Fuel loading operations across depots nationwide were brought to a standstill on Monday, after NUPENG enforced its directive in protest against what it described as anti-labour practices at the Dangote Petroleum Refinery. At the heart of the dispute is the alleged attempt by the company to prevent workers from joining unions.
The high-level negotiation held in Abuja on Monday night ended abruptly after Sayyu Dantata, who represented the Dangote Group, reportedly walked out of the meeting. The talks, which aimed to resolve the standoff over unionisation at the refinery, were co-chaired by Labour Minister Muhammad Dingyadi and Minister of State for Labour, Nkeiru Onyejeocha.
In attendance were senior officials from the Nigeria Labour Congress (NLC), Trade Union Congress (TUC), NUPENG, and the Nigerian Midstream and Downstream Petroleum Regulatory Authority, along with executives from Dangote Group and MRS Petroleum.

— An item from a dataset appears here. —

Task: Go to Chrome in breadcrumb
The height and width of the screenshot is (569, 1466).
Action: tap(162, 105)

Confirming the collapse of the talks, Minister Dingyadi told journalists after the meeting:
“There are issues we have not been able to reach a final agreement on. Since it was getting late and some of the parties were travelling to Lagos, we had to call off the meeting until tomorrow. But I am confident that by tomorrow, we should be able to resolve these issues.”
However, labour leaders expressed deep frustration, accusing Dangote Group of intentionally sabotaging negotiations.

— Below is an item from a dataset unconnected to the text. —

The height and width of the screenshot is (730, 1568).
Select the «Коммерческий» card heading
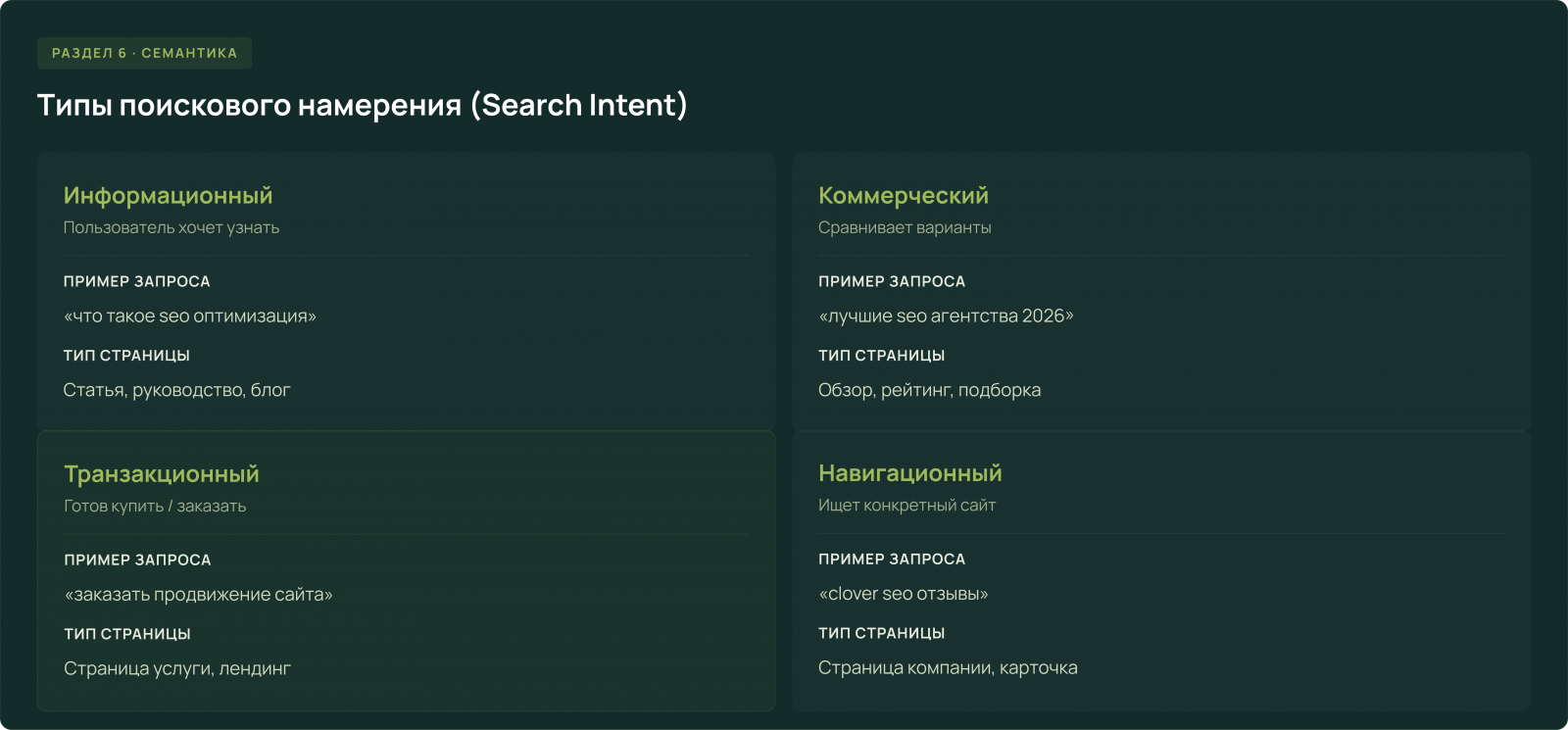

“Even when we bent backwards to accommodate his uncompromising behaviour, he still walked out. We are left with no option but to do the needful. The strike action continues,” said Benson Upah, acting Secretary of the NLC.
NUPENG President Williams Akporeha also condemned the alleged anti-union stance of the Dangote Group, warning that the union would not allow Nigerian workers to be “enslaved.”
“We cannot stand by and see an investor monopolise not just the system but even the workers. Nigerians have wished him well, but we will not allow him to enslave them,” Akporeha stated.
The NLC had earlier raised alarm over what it called “crude and dangerous anti-union practices” at Dangote facilities, claiming that such tactics violate the Nigerian Constitution, the Labour Act, and international labour conventions to which Nigeria is a signatory.
The current strike action follows a warning issued by NUPENG last Friday, alleging that Dangote planned to bar drivers recruited for its 4,000-truck fleet from joining the union, a move the union says is unacceptable.
While the Federal Government reportedly made efforts over the weekend to dissuade NUPENG from commencing the strike, the union insisted that its decision was final unless workers’ rights were respected.
Adding to the pressure, the Petroleum Products Retail Outlets Owners Association of Nigeria (PETROAN) also signaled its readiness to join the protest. In a statement issued by its National PRO, Joseph Obele, the association announced a three-day warning suspension of fuel lifting and dispensing activities starting Tuesday, September 9, 2025.
As of Monday morning, reports indicated full compliance with NUPENG’s no-loading directive across fuel depots. While the impact of the industrial action is yet to fully reflect at fuel stations, stakeholders warn that continued disruption may soon trigger widespread fuel scarcity.